-- Opening Marker --

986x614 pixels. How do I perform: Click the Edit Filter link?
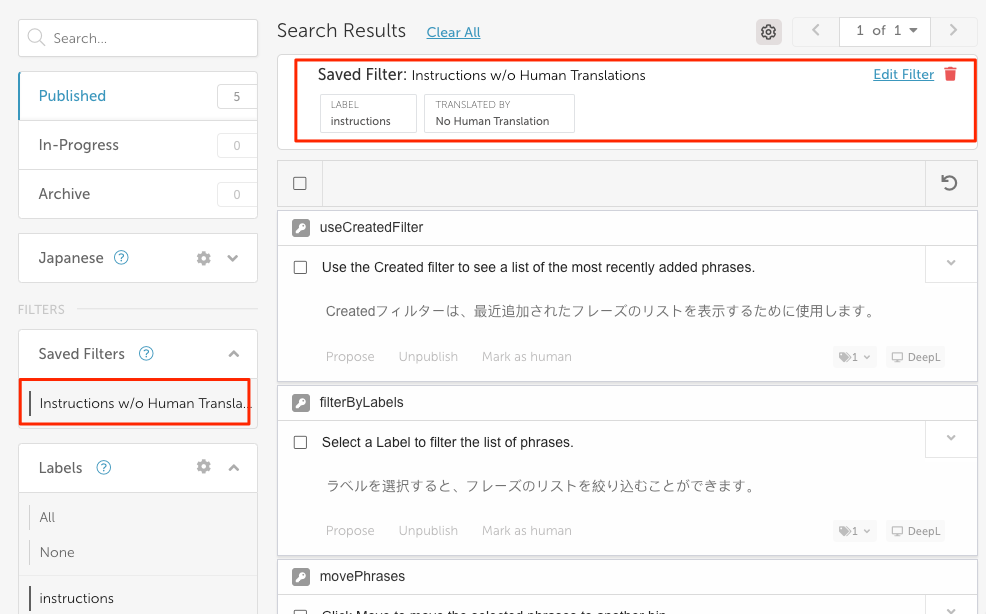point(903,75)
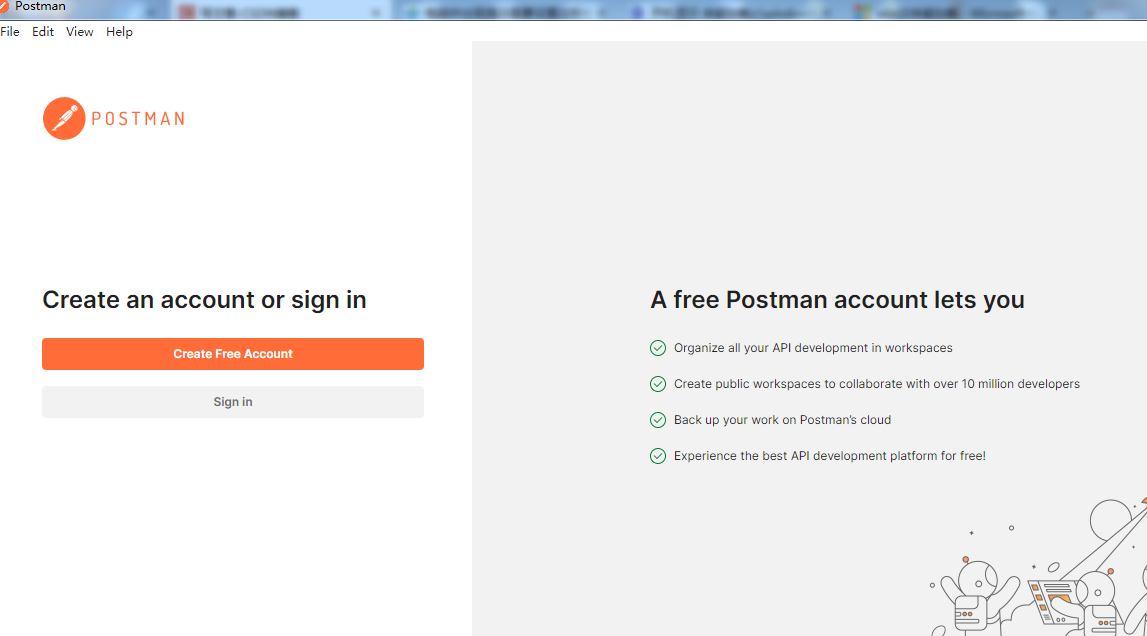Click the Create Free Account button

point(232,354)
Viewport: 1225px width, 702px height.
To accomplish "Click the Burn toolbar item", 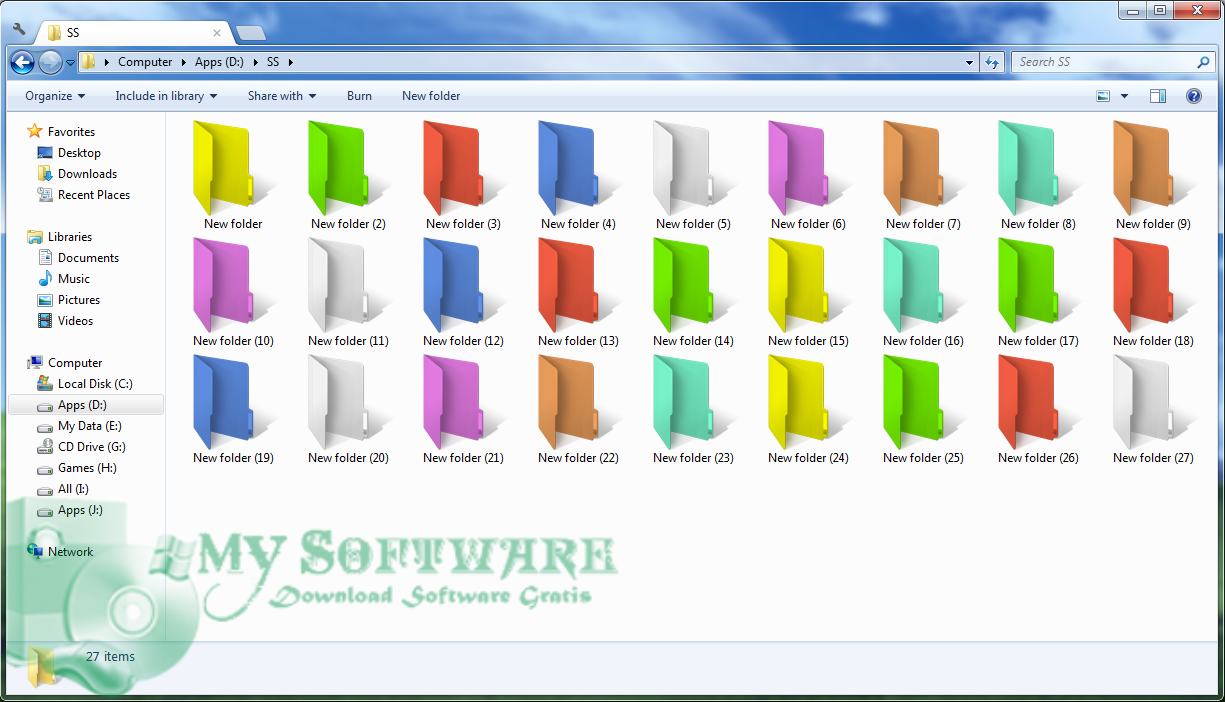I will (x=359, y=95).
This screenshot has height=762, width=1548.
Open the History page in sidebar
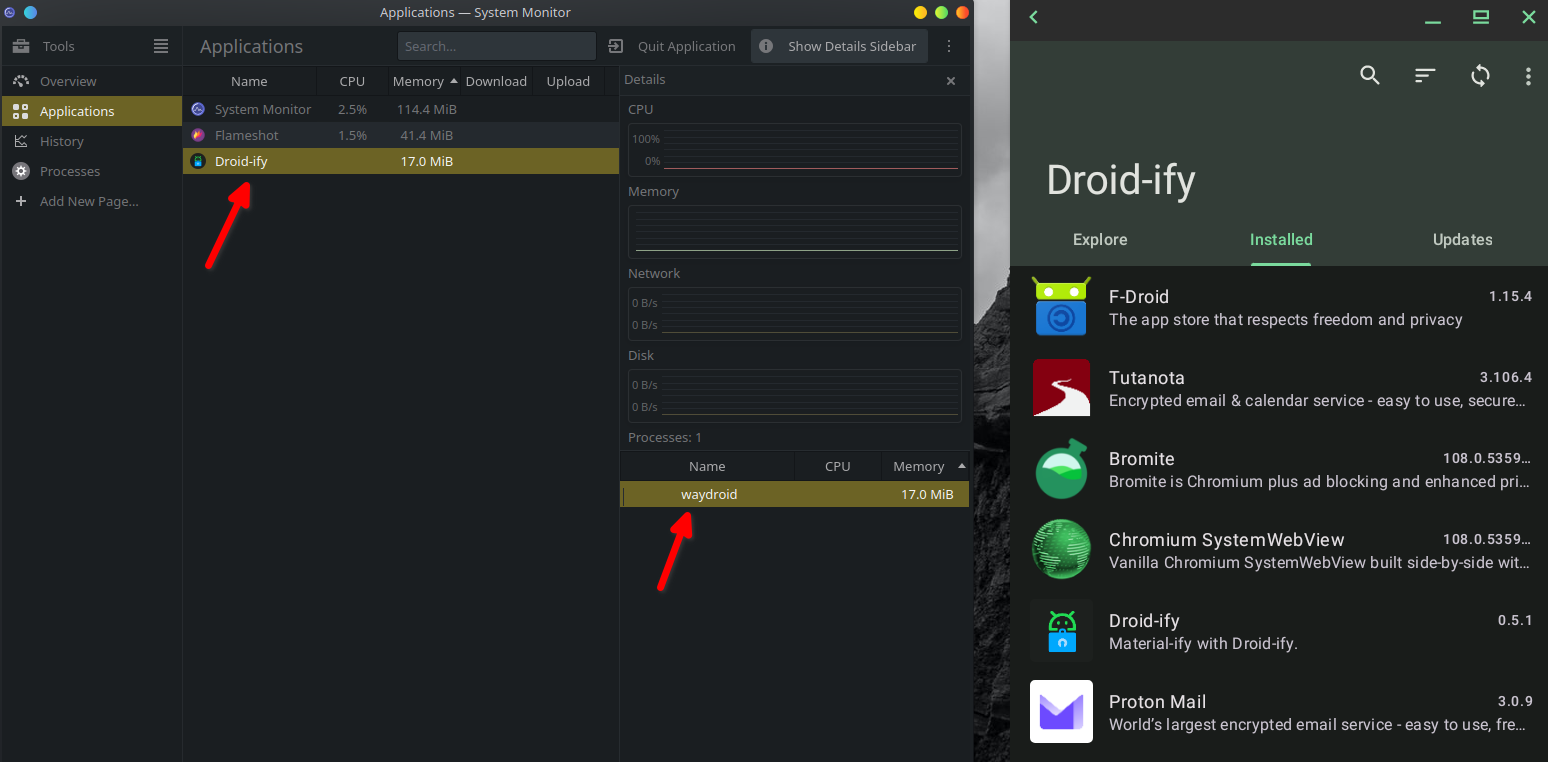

-- Closing Marker --

▸ **TASK PROMPT**:
All lines with the word "width" must be located in the data and copied.

▸ **PROBLEM SOLUTION**:
Viewport: 1225px width, 702px height.
This screenshot has height=762, width=1548.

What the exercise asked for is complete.